Complex levels of self organisation and relationships, said Michael Heller (2004), need to be supported by basic levels of relational and self organisation. I believe we need to apply a similar principle to an integrative perspective of the borderline relationship. It has been suggested that features common to all psychotherapeutic models may be what makes each different approach work. Re-reading Cauvels (1992) book recently, I realised that borderline theorists have perhaps more in common than their published perspectives, concepts and methods suggest.

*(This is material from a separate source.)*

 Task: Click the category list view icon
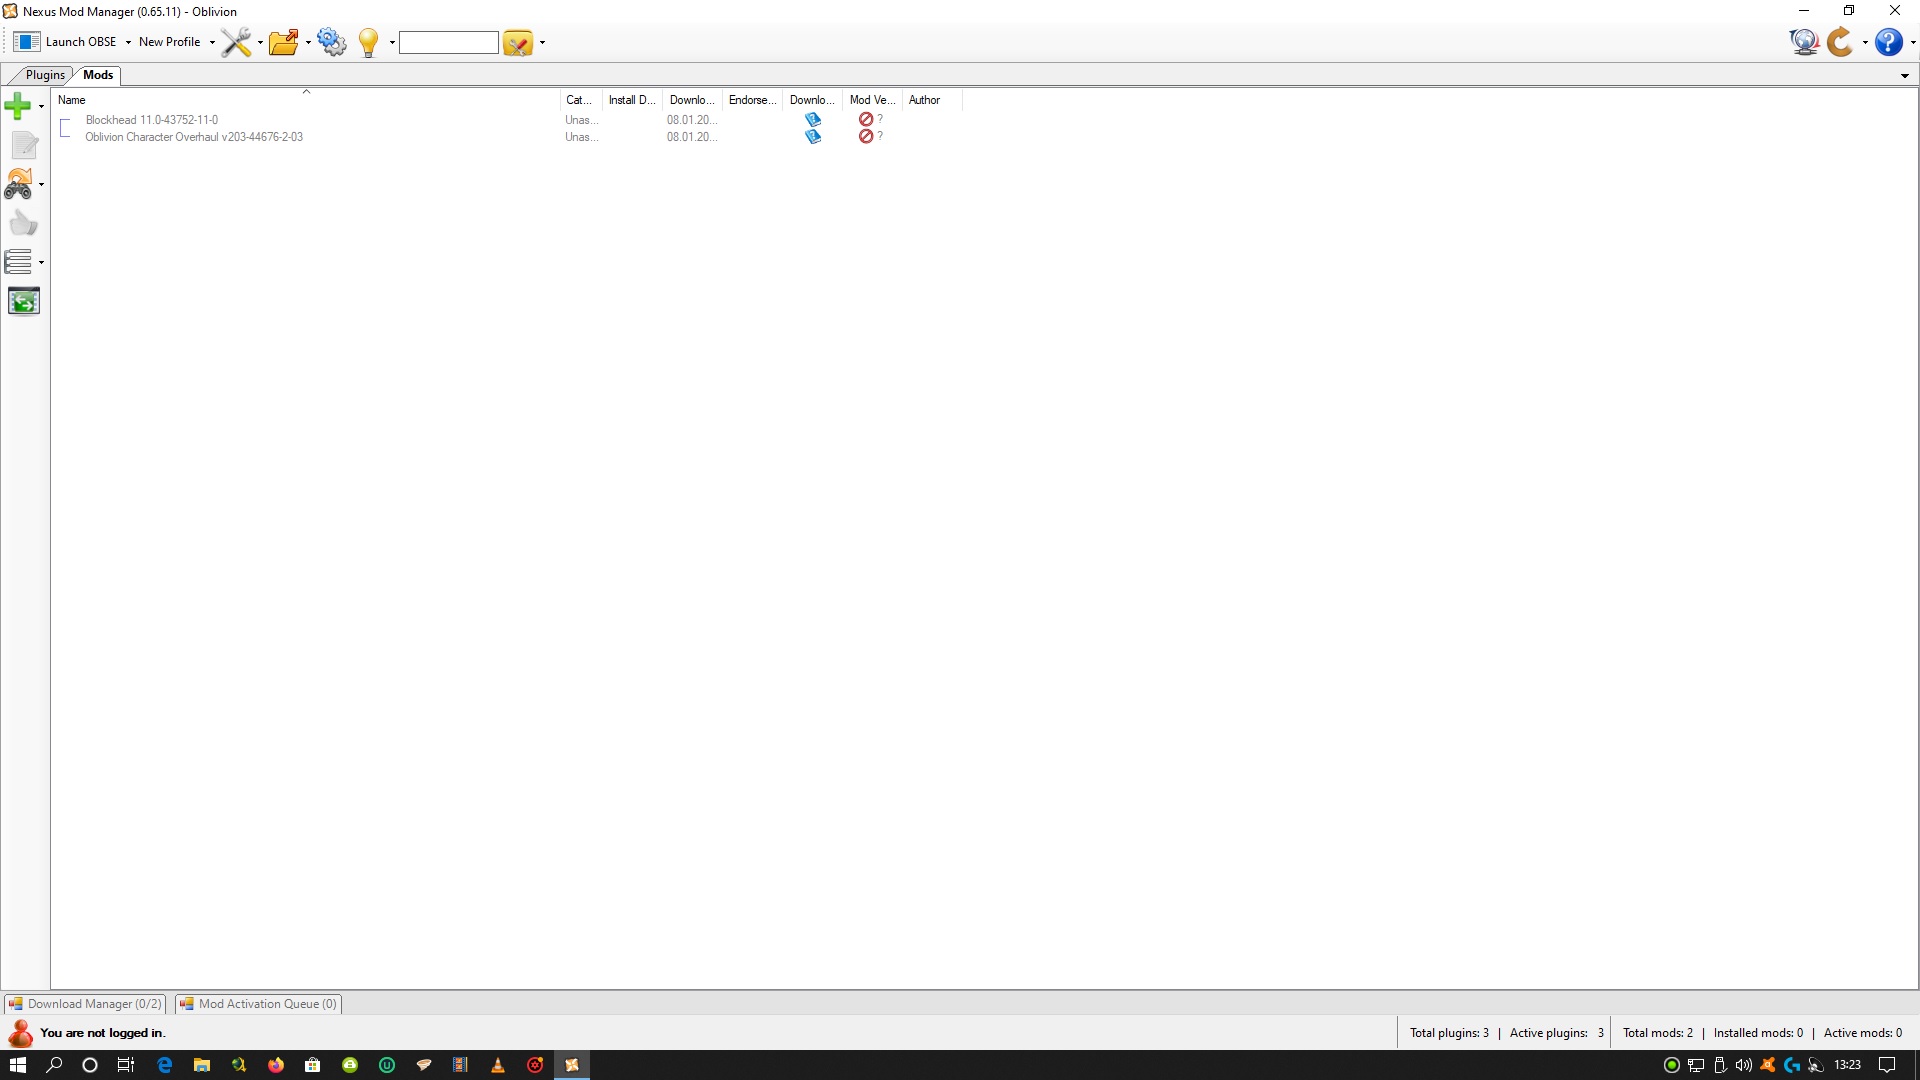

Theorists tend to emphasize aspects that most distinguish them from others after all.

Regardless of theoretical approach, therapists and analysts who work successfully with the borderline dynamic seem to share a capacity to contain their clients hyper arousal and distressful affect states as well as their own. They share a capacity for creating a holding environment and meeting the level of regression, and above all compassionately believe in the ability of their borderline clients to transform themselves.

It has also been suggested that our clients may display the symptoms we expect to see according to our theoretical modality. Be this as it may, it is all to easy to get stuck in a diagnostic or theoretical perspective and forget that we see first of all an individual in front of us, a person whose humanness we share. The question ‘what do you experience’ is appropriate, relevant and applicable to the most distressed and disturbed states. Unfortunately, this question is rarely ever asked in a mental health system that revolves around multiple choice diagnostic forms. While I have generally come to expect my clients to teach me how to be their therapist, this is particularly true in the work with borderline clients who taught me so initially.

The somatic experience of client and therapist in the borderline relationship provides us with an avenue into the borderline experience as well as with an opportunity to develop our ability to relate to it. The experience of another human being relating to our intrapsychic experience is tremendously powerful and in particular so the more distressing or disturbing our experience is. But psychotherapists in private practice also need to acknowledge that this may not be enough for some borderline clients who require more holding environment than one or several weekly sessions can provide.